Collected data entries
• • • • •
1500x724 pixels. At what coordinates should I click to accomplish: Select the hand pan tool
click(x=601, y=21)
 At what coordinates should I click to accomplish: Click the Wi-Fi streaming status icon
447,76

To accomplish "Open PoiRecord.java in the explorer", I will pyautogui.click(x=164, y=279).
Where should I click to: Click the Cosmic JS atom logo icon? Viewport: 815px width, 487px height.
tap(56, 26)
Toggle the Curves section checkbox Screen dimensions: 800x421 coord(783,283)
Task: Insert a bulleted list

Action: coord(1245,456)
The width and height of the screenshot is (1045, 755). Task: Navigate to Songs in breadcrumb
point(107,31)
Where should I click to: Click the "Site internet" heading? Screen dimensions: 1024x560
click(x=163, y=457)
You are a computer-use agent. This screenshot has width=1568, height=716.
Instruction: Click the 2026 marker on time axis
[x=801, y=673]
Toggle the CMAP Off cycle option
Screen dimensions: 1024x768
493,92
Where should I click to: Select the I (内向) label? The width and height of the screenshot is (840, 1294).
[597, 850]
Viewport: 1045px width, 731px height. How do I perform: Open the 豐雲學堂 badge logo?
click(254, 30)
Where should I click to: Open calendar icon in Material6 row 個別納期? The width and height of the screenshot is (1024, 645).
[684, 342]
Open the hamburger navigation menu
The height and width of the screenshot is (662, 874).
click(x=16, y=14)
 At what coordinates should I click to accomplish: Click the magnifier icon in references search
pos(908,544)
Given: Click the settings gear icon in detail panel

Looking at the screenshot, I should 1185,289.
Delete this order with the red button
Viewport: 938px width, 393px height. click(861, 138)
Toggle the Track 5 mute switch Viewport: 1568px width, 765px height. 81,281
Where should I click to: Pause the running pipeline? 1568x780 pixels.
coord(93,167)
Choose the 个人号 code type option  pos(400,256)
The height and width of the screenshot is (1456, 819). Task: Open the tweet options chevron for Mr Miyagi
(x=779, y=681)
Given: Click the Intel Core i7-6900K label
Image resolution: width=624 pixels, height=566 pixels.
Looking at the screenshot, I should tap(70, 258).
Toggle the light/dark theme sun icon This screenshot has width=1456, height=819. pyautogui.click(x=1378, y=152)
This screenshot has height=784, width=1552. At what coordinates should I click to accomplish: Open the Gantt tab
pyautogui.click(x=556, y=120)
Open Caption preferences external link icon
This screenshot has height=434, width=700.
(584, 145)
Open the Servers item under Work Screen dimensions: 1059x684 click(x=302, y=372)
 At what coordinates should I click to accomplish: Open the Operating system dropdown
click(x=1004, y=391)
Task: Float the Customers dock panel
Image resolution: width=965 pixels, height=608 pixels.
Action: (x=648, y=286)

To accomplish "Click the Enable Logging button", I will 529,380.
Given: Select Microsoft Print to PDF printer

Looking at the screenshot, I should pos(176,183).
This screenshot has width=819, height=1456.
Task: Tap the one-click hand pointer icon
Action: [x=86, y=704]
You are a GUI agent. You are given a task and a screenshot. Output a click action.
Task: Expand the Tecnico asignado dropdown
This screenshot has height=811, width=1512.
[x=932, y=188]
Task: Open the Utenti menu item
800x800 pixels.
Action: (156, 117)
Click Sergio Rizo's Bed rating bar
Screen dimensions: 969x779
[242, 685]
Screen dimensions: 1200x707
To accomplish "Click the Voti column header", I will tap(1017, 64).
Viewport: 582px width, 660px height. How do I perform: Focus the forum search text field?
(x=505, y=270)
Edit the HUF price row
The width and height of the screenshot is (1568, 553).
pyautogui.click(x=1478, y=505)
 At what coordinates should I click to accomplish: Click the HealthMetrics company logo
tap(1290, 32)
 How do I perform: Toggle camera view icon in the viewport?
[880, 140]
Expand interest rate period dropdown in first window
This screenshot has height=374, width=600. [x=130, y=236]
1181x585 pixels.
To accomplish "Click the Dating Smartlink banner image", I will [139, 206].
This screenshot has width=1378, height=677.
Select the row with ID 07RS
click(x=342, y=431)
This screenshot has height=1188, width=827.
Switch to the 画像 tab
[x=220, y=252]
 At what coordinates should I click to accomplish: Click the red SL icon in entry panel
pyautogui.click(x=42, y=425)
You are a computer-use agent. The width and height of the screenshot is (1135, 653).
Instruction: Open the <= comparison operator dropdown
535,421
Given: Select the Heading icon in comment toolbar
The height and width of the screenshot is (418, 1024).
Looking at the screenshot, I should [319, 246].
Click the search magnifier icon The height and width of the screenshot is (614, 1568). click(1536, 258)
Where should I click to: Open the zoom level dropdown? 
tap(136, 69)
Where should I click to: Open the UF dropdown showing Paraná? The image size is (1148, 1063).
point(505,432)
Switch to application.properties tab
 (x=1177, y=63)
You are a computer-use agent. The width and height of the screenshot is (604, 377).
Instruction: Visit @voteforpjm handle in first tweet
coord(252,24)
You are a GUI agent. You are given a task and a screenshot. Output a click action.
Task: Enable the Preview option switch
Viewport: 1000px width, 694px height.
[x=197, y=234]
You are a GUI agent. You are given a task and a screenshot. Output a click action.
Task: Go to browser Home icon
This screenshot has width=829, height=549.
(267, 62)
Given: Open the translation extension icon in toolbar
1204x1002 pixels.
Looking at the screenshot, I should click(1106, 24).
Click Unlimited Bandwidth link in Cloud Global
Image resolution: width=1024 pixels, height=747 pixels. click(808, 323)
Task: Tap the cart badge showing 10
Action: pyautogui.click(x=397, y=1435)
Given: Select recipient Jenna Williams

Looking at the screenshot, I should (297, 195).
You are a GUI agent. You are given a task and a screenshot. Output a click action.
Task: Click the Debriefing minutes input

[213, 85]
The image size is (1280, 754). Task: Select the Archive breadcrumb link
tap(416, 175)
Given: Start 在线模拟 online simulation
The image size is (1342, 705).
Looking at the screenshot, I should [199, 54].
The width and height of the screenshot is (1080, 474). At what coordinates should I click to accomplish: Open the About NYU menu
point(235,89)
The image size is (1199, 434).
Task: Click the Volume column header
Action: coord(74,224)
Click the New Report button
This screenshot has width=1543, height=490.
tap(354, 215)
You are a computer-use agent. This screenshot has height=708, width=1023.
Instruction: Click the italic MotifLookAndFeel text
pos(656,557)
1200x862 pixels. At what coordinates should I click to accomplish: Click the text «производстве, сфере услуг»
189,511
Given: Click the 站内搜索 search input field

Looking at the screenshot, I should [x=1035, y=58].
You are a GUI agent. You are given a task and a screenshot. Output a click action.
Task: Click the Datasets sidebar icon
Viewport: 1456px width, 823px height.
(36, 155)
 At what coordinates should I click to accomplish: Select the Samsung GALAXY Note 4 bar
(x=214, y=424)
• • • • •
DIRECTIONS FOR THIS TASK
Every entry should be output exactly as written, please.

SOLUTION TO THIS EXERCISE
1500x724 pixels. At what coordinates should I click to accomplish: Select the hand pan tool
click(x=601, y=21)
 At what coordinates should I click to accomplish: Click the Wi-Fi streaming status icon
447,76

To accomplish "Open PoiRecord.java in the explorer", I will pyautogui.click(x=164, y=279).
Where should I click to: Click the Cosmic JS atom logo icon? Viewport: 815px width, 487px height.
tap(56, 26)
Toggle the Curves section checkbox Screen dimensions: 800x421 coord(783,283)
Task: Insert a bulleted list

Action: coord(1245,456)
The width and height of the screenshot is (1045, 755). Task: Navigate to Songs in breadcrumb
point(107,31)
Where should I click to: Click the "Site internet" heading? Screen dimensions: 1024x560
click(x=163, y=457)
You are a computer-use agent. This screenshot has width=1568, height=716.
Instruction: Click the 2026 marker on time axis
[x=801, y=673]
Toggle the CMAP Off cycle option
Screen dimensions: 1024x768
493,92
Where should I click to: Select the I (内向) label? The width and height of the screenshot is (840, 1294).
[597, 850]
Viewport: 1045px width, 731px height. How do I perform: Open the 豐雲學堂 badge logo?
click(254, 30)
Where should I click to: Open calendar icon in Material6 row 個別納期? The width and height of the screenshot is (1024, 645).
[684, 342]
Open the hamburger navigation menu
The height and width of the screenshot is (662, 874).
click(x=16, y=14)
 At what coordinates should I click to accomplish: Click the magnifier icon in references search
pos(908,544)
Given: Click the settings gear icon in detail panel

Looking at the screenshot, I should 1185,289.
Delete this order with the red button
Viewport: 938px width, 393px height. click(861, 138)
Toggle the Track 5 mute switch Viewport: 1568px width, 765px height. 81,281
Where should I click to: Pause the running pipeline? 1568x780 pixels.
coord(93,167)
Choose the 个人号 code type option  pos(400,256)
The height and width of the screenshot is (1456, 819). Task: Open the tweet options chevron for Mr Miyagi
(x=779, y=681)
Given: Click the Intel Core i7-6900K label
Image resolution: width=624 pixels, height=566 pixels.
Looking at the screenshot, I should tap(70, 258).
Toggle the light/dark theme sun icon This screenshot has width=1456, height=819. pyautogui.click(x=1378, y=152)
This screenshot has height=784, width=1552. At what coordinates should I click to accomplish: Open the Gantt tab
pyautogui.click(x=556, y=120)
Open Caption preferences external link icon
This screenshot has height=434, width=700.
(584, 145)
Open the Servers item under Work Screen dimensions: 1059x684 click(x=302, y=372)
 At what coordinates should I click to accomplish: Open the Operating system dropdown
click(x=1004, y=391)
Task: Float the Customers dock panel
Image resolution: width=965 pixels, height=608 pixels.
Action: (x=648, y=286)

To accomplish "Click the Enable Logging button", I will 529,380.
Given: Select Microsoft Print to PDF printer

Looking at the screenshot, I should pos(176,183).
This screenshot has width=819, height=1456.
Task: Tap the one-click hand pointer icon
Action: [x=86, y=704]
You are a GUI agent. You are given a task and a screenshot. Output a click action.
Task: Expand the Tecnico asignado dropdown
This screenshot has height=811, width=1512.
[x=932, y=188]
Task: Open the Utenti menu item
800x800 pixels.
Action: (156, 117)
Click Sergio Rizo's Bed rating bar
Screen dimensions: 969x779
[242, 685]
Screen dimensions: 1200x707
To accomplish "Click the Voti column header", I will tap(1017, 64).
Viewport: 582px width, 660px height. How do I perform: Focus the forum search text field?
(x=505, y=270)
Edit the HUF price row
The width and height of the screenshot is (1568, 553).
pyautogui.click(x=1478, y=505)
 At what coordinates should I click to accomplish: Click the HealthMetrics company logo
tap(1290, 32)
 How do I perform: Toggle camera view icon in the viewport?
[880, 140]
Expand interest rate period dropdown in first window
This screenshot has height=374, width=600. [x=130, y=236]
1181x585 pixels.
To accomplish "Click the Dating Smartlink banner image", I will [139, 206].
This screenshot has width=1378, height=677.
Select the row with ID 07RS
click(x=342, y=431)
This screenshot has height=1188, width=827.
Switch to the 画像 tab
[x=220, y=252]
 At what coordinates should I click to accomplish: Click the red SL icon in entry panel
pyautogui.click(x=42, y=425)
You are a computer-use agent. The width and height of the screenshot is (1135, 653).
Instruction: Open the <= comparison operator dropdown
535,421
Given: Select the Heading icon in comment toolbar
The height and width of the screenshot is (418, 1024).
Looking at the screenshot, I should [319, 246].
Click the search magnifier icon The height and width of the screenshot is (614, 1568). click(1536, 258)
Where should I click to: Open the zoom level dropdown? 
tap(136, 69)
Where should I click to: Open the UF dropdown showing Paraná? The image size is (1148, 1063).
point(505,432)
Switch to application.properties tab
 (x=1177, y=63)
You are a computer-use agent. The width and height of the screenshot is (604, 377).
Instruction: Visit @voteforpjm handle in first tweet
coord(252,24)
You are a GUI agent. You are given a task and a screenshot. Output a click action.
Task: Enable the Preview option switch
Viewport: 1000px width, 694px height.
[x=197, y=234]
You are a GUI agent. You are given a task and a screenshot. Output a click action.
Task: Go to browser Home icon
This screenshot has width=829, height=549.
(267, 62)
Given: Open the translation extension icon in toolbar
1204x1002 pixels.
Looking at the screenshot, I should click(1106, 24).
Click Unlimited Bandwidth link in Cloud Global
Image resolution: width=1024 pixels, height=747 pixels. click(808, 323)
Task: Tap the cart badge showing 10
Action: pyautogui.click(x=397, y=1435)
Given: Select recipient Jenna Williams

Looking at the screenshot, I should (297, 195).
You are a GUI agent. You are given a task and a screenshot. Output a click action.
Task: Click the Debriefing minutes input

[213, 85]
The image size is (1280, 754). Task: Select the Archive breadcrumb link
tap(416, 175)
Given: Start 在线模拟 online simulation
The image size is (1342, 705).
Looking at the screenshot, I should [199, 54].
The width and height of the screenshot is (1080, 474). At what coordinates should I click to accomplish: Open the About NYU menu
point(235,89)
The image size is (1199, 434).
Task: Click the Volume column header
Action: coord(74,224)
Click the New Report button
This screenshot has width=1543, height=490.
tap(354, 215)
You are a computer-use agent. This screenshot has height=708, width=1023.
Instruction: Click the italic MotifLookAndFeel text
pos(656,557)
1200x862 pixels. At what coordinates should I click to accomplish: Click the text «производстве, сфере услуг»
189,511
Given: Click the 站内搜索 search input field

Looking at the screenshot, I should [x=1035, y=58].
You are a GUI agent. You are given a task and a screenshot. Output a click action.
Task: Click the Datasets sidebar icon
Viewport: 1456px width, 823px height.
(36, 155)
 At what coordinates should I click to accomplish: Select the Samsung GALAXY Note 4 bar
(x=214, y=424)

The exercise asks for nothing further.